Looking at Pete smugly, Mikey sidles up to Patrick, giving him a huge kiss on the lips and dipping him down. Throwing an arm around Patrick, the two continue onwards, Mikey throwing smirks back at Pete every few seconds.

"Aw, come on, Mikes, why do you have to be that way? Just because you decided to take the high road for _once_ and not spray graffiti on the homophobic church doesn't mean you can act all smug and shit and hog Patty," Pete huffs, quickening his pace to catch up to the two.

"I didn't get arrested, I get Patty priveleges. Oh, oh my god, you're giving me the puppy eyes. Fuck. Fuck, Pete. Fine. Come here, you can like give me a hickey or something, you perv. You know, I hate you, Pete."

Pete grins widely, skipping up to Mikey's side and burying his head into Mikey's neck.

\---

"Oh my god- Gerard. What the fuck are you listening to? Why the hell are you listening to Korean rap? Oh my god."

"What? It's good!" Gerard says, swiveling in his chair, brandishing his pen and sketchbook in a way that clearly represents how good it is. 

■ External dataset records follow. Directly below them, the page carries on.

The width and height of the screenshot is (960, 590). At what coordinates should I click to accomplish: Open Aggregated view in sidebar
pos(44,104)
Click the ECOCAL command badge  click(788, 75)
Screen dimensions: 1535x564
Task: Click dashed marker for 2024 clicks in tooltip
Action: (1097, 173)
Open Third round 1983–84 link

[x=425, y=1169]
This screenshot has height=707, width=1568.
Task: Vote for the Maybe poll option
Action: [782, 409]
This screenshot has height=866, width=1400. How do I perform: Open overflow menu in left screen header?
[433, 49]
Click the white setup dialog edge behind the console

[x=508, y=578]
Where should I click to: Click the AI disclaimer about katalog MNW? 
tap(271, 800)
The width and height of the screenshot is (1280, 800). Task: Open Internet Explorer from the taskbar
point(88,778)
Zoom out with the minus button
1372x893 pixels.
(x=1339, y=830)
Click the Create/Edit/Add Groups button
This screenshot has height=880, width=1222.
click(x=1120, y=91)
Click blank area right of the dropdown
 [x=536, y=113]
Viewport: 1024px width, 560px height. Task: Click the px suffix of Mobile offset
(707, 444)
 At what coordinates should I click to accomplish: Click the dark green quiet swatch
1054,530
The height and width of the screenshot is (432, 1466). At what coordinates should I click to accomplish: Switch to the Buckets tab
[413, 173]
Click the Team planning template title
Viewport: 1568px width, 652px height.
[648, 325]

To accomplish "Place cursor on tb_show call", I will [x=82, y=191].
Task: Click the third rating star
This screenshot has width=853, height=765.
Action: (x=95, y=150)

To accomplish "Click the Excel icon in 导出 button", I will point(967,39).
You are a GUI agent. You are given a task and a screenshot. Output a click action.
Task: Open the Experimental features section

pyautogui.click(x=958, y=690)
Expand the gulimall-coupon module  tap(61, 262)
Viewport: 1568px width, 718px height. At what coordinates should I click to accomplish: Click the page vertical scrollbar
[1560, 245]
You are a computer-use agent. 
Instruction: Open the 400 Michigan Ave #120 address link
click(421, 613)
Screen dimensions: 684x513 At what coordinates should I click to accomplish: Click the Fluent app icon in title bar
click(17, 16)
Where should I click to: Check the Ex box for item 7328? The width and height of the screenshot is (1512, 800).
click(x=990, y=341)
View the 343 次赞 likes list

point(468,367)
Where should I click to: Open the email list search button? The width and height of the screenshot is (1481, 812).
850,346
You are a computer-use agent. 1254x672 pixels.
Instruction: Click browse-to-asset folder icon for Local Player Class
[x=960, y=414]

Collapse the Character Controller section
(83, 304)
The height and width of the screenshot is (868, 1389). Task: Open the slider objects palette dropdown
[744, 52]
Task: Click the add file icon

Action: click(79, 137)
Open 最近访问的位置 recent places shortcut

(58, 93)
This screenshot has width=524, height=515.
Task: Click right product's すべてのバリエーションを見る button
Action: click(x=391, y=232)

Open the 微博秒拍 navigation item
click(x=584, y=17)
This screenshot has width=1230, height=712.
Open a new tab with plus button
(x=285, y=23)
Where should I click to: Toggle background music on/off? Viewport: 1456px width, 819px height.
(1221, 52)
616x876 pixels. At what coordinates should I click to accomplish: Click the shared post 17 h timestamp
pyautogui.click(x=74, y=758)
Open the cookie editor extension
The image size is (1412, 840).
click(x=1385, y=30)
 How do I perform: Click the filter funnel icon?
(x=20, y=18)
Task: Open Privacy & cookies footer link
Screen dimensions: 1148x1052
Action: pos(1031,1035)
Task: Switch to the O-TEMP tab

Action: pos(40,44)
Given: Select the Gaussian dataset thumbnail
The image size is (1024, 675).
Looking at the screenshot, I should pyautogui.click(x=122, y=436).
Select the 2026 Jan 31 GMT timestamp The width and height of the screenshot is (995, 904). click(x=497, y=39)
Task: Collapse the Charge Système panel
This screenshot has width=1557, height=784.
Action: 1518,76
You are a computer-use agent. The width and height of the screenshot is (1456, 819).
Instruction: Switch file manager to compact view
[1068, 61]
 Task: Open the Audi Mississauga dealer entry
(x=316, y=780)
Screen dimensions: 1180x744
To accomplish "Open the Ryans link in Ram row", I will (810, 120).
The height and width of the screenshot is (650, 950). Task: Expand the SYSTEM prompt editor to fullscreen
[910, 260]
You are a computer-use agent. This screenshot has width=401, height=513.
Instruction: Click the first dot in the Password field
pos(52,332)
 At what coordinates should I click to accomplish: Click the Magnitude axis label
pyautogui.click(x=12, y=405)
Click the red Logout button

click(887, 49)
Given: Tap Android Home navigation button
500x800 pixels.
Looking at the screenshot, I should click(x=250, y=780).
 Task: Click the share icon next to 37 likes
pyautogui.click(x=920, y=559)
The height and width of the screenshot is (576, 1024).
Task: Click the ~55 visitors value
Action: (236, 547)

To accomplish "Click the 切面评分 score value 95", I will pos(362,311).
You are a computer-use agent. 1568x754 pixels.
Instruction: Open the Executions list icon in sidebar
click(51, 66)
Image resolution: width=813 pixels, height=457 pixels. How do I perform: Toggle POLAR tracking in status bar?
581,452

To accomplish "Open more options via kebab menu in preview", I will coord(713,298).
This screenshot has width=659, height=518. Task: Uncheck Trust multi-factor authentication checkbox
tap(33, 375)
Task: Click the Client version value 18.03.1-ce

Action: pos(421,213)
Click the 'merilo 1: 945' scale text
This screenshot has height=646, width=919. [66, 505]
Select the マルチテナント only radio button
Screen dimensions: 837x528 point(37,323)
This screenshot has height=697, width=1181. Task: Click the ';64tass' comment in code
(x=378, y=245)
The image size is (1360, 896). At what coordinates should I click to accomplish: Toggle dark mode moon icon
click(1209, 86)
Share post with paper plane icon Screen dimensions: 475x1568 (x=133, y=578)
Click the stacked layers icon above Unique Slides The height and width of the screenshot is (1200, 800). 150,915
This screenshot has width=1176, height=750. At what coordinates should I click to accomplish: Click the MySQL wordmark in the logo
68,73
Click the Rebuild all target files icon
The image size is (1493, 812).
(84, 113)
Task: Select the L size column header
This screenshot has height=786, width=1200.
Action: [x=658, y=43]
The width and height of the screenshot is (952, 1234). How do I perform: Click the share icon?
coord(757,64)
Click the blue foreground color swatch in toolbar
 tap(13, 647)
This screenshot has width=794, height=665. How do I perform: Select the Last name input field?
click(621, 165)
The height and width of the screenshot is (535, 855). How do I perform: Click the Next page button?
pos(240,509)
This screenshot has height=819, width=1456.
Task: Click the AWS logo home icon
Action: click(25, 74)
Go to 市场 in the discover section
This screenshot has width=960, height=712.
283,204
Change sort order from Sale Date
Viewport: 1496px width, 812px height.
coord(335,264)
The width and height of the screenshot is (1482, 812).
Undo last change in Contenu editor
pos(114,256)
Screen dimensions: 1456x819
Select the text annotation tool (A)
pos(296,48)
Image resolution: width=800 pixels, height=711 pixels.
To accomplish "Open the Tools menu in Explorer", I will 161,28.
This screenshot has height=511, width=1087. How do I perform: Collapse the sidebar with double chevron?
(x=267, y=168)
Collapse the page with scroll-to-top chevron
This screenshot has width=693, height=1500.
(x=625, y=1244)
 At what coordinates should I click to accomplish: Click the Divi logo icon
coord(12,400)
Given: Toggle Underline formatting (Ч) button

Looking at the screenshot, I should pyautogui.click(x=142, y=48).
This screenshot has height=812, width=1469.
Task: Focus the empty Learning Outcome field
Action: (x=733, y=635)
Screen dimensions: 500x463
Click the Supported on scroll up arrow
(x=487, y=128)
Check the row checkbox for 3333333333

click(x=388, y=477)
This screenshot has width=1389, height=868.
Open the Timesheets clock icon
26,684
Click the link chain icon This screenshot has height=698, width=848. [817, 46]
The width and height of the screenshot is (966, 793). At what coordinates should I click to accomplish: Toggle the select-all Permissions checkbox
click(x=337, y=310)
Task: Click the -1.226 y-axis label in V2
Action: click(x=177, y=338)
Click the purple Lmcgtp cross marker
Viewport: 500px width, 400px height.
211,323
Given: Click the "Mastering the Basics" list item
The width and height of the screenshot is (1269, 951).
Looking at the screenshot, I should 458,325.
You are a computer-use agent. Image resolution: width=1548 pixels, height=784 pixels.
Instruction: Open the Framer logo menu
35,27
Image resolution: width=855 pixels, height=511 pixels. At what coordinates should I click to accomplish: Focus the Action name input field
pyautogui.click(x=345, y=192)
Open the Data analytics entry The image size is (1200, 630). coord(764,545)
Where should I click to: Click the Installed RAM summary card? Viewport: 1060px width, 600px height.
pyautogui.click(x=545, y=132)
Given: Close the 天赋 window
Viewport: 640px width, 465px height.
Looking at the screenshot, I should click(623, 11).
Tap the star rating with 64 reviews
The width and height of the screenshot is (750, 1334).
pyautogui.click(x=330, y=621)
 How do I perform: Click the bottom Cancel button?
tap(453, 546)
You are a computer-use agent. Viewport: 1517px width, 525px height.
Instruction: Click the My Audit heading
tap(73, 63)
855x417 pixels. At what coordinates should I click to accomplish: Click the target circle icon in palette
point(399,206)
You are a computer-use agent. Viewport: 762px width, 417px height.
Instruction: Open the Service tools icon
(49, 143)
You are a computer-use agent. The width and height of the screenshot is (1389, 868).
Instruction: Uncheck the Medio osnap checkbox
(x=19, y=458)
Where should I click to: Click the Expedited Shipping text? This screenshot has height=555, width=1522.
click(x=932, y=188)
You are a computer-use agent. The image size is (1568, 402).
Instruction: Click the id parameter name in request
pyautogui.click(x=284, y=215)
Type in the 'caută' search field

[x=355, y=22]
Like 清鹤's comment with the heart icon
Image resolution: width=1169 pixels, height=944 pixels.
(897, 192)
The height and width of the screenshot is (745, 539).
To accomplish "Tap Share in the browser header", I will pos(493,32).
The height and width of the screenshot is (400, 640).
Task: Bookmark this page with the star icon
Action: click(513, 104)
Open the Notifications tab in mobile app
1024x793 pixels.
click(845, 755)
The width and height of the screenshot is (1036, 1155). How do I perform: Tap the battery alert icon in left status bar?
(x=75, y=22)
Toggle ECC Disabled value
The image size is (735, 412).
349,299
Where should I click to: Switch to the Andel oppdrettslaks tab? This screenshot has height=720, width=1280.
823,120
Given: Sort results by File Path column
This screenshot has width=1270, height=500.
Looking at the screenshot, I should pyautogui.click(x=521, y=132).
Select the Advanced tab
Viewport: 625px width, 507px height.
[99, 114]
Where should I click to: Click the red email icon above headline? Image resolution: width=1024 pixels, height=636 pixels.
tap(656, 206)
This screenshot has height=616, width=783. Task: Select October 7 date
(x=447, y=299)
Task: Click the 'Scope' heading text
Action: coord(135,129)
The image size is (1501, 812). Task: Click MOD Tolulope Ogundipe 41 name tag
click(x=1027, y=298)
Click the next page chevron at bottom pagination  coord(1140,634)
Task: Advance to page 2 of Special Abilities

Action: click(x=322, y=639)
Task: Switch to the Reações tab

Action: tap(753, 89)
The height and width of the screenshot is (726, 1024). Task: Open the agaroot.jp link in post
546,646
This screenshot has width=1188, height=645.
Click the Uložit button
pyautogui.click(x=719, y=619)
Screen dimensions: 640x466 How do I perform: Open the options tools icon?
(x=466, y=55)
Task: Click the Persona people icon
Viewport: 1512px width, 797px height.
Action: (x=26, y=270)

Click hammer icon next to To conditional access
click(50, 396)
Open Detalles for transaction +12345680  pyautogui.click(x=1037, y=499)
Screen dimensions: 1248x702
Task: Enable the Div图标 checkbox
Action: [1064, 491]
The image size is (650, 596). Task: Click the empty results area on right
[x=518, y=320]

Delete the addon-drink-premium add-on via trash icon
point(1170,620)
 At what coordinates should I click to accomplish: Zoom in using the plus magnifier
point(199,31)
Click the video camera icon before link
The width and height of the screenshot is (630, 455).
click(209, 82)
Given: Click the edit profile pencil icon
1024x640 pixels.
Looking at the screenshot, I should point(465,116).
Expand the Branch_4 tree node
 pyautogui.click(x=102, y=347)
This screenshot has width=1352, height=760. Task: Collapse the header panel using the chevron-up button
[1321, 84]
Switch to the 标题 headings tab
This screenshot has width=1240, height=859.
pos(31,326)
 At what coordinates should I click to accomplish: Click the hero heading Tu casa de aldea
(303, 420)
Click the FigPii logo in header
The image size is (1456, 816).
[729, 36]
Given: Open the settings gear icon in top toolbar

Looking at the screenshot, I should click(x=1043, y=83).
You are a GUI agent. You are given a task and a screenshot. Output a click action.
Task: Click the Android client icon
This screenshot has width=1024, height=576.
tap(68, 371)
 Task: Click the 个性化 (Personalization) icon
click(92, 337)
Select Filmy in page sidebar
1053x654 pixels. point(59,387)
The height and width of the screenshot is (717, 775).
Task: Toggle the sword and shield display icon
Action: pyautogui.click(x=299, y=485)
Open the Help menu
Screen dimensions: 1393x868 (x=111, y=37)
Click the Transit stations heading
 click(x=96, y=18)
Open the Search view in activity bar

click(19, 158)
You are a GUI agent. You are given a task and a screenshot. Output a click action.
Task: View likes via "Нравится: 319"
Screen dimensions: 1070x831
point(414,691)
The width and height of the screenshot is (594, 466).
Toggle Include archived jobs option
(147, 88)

"Gerard, what the hell. I thought we agreed, you're not allowed to listen to anything but punk or rock when I'm with you." 

"I didn't know you were coming!"

"Your music taste sucks ass."

Glaring at Frank, Gerard switches the song Moving Out by Billy Joel. 

"Baby if that's moving up, then I'm... movin' out," Gerard circles his finger, ending up pointing at Frank, "move the heck out, baby."

"No, Gerard, I'm not moving, and Billy Joel is shitty."

Gasping Gerard puts his hand to his heart, pretending to faint.

"I can't believe you would insult _my childhood_. Get the heck outta my house, Frank."

"No," Frank says, crossing his arms and tapping his foot.

Gerard starts screaming, looking Frank dead in the eye. 

"Fucking christ, okay Gerard, I'm leaving, I'm leaving."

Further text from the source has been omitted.